Sull’ambito della produzione diretta ha puntato HP, che da diversi anni si è inserita come player di riferimento nel mercato delle tecnologie additive. “Grazie all’introduzione della nostra expertise grafica nella produzione industriale abbiamo visto introdotto la customizzazione anche per aziende che producono ampi volumi. Pensiamo, ad esempio, alla Coca Cola o alla Nutella, che fino alcuni anni fa producevano grandi volumi di prodotti con grafica sempre uguale. Da qualche anno, in cambio, stiamo assistendo alla customizzazione anche di questo tipo di prodotti, con etichette personalizzate ed edizioni speciali per le festività”, spiega Eleonora Giacometti, Partner Business Manager di HP.
Gli ostacoli che frenano lo sviluppo
A fronte dei vantaggi finora descritti, la tecnologie dell’Additive Manufacturing non sono ancora molto diffuse: in una recente ricerca del laboratorio Rise dell’Università di Brescia, il 50% delle aziende intervistate non considerava queste tecnologie pertinenti al proprio settore. Inoltre, quasi tutte le aziende hanno indicato che non potevano dare giudizi su queste tecnologie per mancanza di competenze specifiche.
Tra gli ostacoli all’adozione, infatti, al primo posto c’è la mancanza di competenze. Per accelerare la formazione di questo tipo di competenze, HP fornisce anche dei training volti ad accompagnare le aziende nell’adozione di queste tecnologie.
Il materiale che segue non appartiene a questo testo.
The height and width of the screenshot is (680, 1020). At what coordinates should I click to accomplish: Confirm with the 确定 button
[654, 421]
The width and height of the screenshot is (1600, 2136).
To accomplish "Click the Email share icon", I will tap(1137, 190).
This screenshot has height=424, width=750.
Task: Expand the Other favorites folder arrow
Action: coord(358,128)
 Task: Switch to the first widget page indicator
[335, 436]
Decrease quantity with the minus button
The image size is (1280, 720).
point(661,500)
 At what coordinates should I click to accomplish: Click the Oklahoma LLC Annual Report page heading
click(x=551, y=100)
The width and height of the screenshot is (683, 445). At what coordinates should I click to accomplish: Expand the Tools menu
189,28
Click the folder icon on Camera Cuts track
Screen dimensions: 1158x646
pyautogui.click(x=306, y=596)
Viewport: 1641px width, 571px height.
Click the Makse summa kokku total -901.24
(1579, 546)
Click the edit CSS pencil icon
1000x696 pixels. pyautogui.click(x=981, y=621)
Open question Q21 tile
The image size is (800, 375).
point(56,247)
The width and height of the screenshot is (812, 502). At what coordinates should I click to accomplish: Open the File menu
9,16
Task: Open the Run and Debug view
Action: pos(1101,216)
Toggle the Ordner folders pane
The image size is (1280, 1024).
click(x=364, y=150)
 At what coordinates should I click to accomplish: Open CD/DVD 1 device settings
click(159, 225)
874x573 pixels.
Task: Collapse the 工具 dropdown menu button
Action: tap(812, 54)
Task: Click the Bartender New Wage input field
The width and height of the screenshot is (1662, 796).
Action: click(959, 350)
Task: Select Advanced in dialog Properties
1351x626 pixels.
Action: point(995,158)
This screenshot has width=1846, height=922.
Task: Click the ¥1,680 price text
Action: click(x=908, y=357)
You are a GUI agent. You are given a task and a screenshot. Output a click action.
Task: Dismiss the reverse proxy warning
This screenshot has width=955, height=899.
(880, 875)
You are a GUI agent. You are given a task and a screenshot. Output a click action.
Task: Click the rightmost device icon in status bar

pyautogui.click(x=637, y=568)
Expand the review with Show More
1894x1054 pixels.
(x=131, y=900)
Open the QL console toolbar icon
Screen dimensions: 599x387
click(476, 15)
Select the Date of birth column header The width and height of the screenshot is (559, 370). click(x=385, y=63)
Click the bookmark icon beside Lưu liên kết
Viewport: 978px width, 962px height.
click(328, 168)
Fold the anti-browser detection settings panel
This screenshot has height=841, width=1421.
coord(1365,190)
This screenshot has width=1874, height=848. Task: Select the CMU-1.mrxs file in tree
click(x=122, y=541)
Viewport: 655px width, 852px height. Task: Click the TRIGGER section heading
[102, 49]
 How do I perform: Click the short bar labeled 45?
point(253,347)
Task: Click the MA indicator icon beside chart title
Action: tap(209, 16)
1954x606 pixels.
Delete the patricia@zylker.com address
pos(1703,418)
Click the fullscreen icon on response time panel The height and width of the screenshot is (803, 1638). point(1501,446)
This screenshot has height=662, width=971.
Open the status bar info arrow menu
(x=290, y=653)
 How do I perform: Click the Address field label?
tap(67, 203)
In questo ambito, che l’azienda identifica con il termine “professional service”, il supporto offerto è volto ad aiutare il cliente a individuare le parti che si possono stampare il 3D e alla design optimisation, ovvero fornire supporto ai progettisti per imparare a disegnare in 3D, cambiando il loro mindset.
Nonostante questi limiti, le possibilità che nel futuro possono aprire queste tecnologie sono straordinarie, sottolinea Bianca Maria Colosimo. “La ricerca è estesa, straordinaria e mondiale per cui sono certa che ci saranno diverse dimensioni in cui si potranno espandere queste tecnologie, come nel settore civile e nel biomedical. Abbiamo davanti a noi sfide molto importanti e per questo non possiamo lavorare da soli, perché la macchina ti fornisce un numero elevato dei dati che però sono inutili se non gli si dà un valore. Credo che la natura ad alta competitività del mercato abbasserà ulteriormente i costi”.
Molte possibilità, quindi, ma anche altrettante sfide. A renderle ancora più complesse troviamo i “soliti colpevoli”, ossia due elementi di freno all’innovazione di cui si parla molto in ambito di Industria 4.0: competenze mancanti e culture aziendali arretrate.
Sì perché, come spiega la Prof.ssa Colosimo, le tecnologie dell’Additive Manufacturing hanno un alto grado di attrattività per i giovani e la richiesta del mercato è molto elevata. “Ma se quei giovani finiscono poi in aziende che li riaffogano in processi produttivi tradizionali in cui si progetta per varianti, diventa tutto molto più complicato. C’è necessità da parte delle aziende di avere la tecnologia in casa, c’è molto da fare ancora”.